With an increasing number of individuals suffering from kidney failure, there currently exists a major need for dialysis. To address this glaring dilemma, the Ministry of Public Health has been putting strategic measures in place.
This is according to Minister within the Ministry of Public Health, Dr. Karen Cummings.
She disclosed during a media forum that “currently, the Ministry is exploring opportunities to train persons in the placement of catheters for peritoneal dialysis and is looking to decentralize this service across Guyana.”
In fact, she made known that the Ministry during the past year procured a once per month injectable erythropoietin for patients with kidney disease.
Erythropoietin (also known as EPO) is a growth factor that stimulates the production of red blood cells. Most of the cells in the blood are red blood cells, and their main function is to carry oxygen throughout the body. EPO is used to treat anemia resulting from kidney failure or cancer treatment. It is considered to be an alternative to blood transfusions.
According to Minister Cummings, “This drug can be administered at an outpatient setting, thus decreasing the frequency for hospitalization of patients with renal disease.”
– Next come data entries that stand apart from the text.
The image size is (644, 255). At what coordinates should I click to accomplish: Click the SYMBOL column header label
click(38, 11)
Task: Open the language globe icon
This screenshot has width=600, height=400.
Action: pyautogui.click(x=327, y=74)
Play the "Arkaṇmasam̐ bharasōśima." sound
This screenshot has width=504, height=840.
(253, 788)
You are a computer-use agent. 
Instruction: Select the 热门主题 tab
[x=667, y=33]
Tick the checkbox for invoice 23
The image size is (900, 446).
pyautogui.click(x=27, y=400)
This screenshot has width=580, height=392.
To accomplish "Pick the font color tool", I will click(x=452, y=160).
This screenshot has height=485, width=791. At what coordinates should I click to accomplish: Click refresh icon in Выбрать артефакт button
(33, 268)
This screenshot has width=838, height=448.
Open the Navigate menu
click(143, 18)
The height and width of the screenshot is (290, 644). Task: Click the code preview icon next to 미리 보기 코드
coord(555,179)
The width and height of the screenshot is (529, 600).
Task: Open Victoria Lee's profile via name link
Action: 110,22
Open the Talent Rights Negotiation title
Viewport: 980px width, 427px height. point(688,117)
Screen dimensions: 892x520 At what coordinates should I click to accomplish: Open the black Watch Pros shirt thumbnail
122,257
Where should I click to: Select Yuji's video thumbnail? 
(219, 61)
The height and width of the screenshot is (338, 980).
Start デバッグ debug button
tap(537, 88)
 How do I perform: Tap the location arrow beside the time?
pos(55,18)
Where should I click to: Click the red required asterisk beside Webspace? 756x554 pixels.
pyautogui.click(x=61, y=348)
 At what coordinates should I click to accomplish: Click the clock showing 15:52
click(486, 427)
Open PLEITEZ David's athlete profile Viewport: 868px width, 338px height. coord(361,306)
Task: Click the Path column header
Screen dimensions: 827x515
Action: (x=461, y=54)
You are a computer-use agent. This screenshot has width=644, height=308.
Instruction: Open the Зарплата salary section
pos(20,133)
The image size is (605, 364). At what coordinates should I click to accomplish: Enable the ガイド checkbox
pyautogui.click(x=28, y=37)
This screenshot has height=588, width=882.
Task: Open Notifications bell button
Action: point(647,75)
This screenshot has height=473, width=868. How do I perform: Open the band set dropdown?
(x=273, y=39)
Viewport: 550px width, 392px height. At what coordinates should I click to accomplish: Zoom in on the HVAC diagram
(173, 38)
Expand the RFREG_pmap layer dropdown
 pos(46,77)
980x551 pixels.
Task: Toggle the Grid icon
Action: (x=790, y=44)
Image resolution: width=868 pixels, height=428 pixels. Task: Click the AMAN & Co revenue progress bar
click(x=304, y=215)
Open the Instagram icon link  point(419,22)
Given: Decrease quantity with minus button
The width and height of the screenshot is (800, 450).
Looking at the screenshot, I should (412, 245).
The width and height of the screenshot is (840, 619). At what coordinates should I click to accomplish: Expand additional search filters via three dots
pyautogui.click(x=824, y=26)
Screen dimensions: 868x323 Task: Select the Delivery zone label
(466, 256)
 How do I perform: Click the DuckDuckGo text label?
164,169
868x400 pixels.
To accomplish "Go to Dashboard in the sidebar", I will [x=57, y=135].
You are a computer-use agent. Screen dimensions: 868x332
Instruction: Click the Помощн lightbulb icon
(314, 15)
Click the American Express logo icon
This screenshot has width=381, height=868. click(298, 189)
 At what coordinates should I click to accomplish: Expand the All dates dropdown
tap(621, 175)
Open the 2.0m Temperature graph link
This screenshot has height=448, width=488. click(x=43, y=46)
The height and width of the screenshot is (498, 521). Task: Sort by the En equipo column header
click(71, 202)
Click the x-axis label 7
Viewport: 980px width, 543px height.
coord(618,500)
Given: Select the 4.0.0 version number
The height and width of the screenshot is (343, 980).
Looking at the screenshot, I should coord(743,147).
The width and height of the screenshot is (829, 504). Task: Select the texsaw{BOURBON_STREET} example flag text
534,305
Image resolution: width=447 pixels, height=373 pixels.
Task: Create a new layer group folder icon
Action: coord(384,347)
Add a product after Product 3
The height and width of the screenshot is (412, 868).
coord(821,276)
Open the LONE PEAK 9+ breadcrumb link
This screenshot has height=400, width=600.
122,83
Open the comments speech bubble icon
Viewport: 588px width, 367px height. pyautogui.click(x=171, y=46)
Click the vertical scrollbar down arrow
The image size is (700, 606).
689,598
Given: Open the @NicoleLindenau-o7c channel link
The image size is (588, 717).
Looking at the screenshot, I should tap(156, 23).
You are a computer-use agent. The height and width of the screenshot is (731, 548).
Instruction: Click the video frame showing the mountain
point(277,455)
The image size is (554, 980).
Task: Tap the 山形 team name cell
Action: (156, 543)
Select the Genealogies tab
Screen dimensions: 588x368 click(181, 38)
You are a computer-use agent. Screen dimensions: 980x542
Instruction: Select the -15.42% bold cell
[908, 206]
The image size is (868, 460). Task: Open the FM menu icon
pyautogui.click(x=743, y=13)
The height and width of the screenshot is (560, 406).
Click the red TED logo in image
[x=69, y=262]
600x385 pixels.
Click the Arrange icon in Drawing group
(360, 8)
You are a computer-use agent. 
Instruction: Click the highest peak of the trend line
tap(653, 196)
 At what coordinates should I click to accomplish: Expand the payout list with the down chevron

These measures, according to the Public Health Minister, come as part of its efforts to further tackle the challenge of dealing with chronic non-communicable diseases.
She related that in 2016, health promotion for non-communicable diseases continued with the observance of World Kidney Day and World Health Day in collaboration with several organisations.
Activities hosted included a Continuing Medical Education session for some 300 Medical practitioners on kidney diseases as well as cricket matches and episodes of Merundoi that were focused on lifestyle changes to commemorate World Health Day 2016.
Added to this, in the quest to increase public awareness for chronic non-communicable diseases, 14 outreaches were conducted, which saw a total of 1,200 persons screened for diabetes mellitus, 2,306 for hypertension, and a total of 4,212 persons received treatment based on an outpatient setting.
During the course of this year, the Ministry will continue its mission to tackle chronic non-communicable diseases. In so doing, Minister Cummings said that some of the projections for the Ministry’s Chronic Disease Unit this year will include, among other things, the establishment of a formal non-communicable diseases organogram and Secretariat, and the reconstitution and re-launching of the National Commission on Prevention and Control of Non-Communicable Disease.
According to information out of the Ministry of Public Health, 70 percent of the Ministry’s health budget is expended on addressing chronic non communicable diseases. The top four causes of premature death in Guyana are cardiovascular diseases, cancer, diabetes and chronic respiratory disease.
The Public Health Minister said that although the Ministry is advocating for citizens to adopt healthy lifestyle changes to help tackle the prevalence of non-communicable diseases, the Chronic Diseases Unit of the Ministry of Public Health has the designated mission to address the aforementioned causes of premature death, thereby ensuring that a multi-sectoral, integrated approach is maintained.
Minister Cummings in regarding the process as an immense task noted that, “we at the Ministry of Public Health are optimistic that 2017 will bring additional achievements that further promote the work of the Unit.”
In collaboration with the Country Office of the Pan American Health Organization (PAHO), the Unit completed the first leg of the implementation plan for the years 2016 – 2018 in alignment with the Integrated Prevention and Control of Non-Communicable Disease Strategic Plan 2013 – 2020.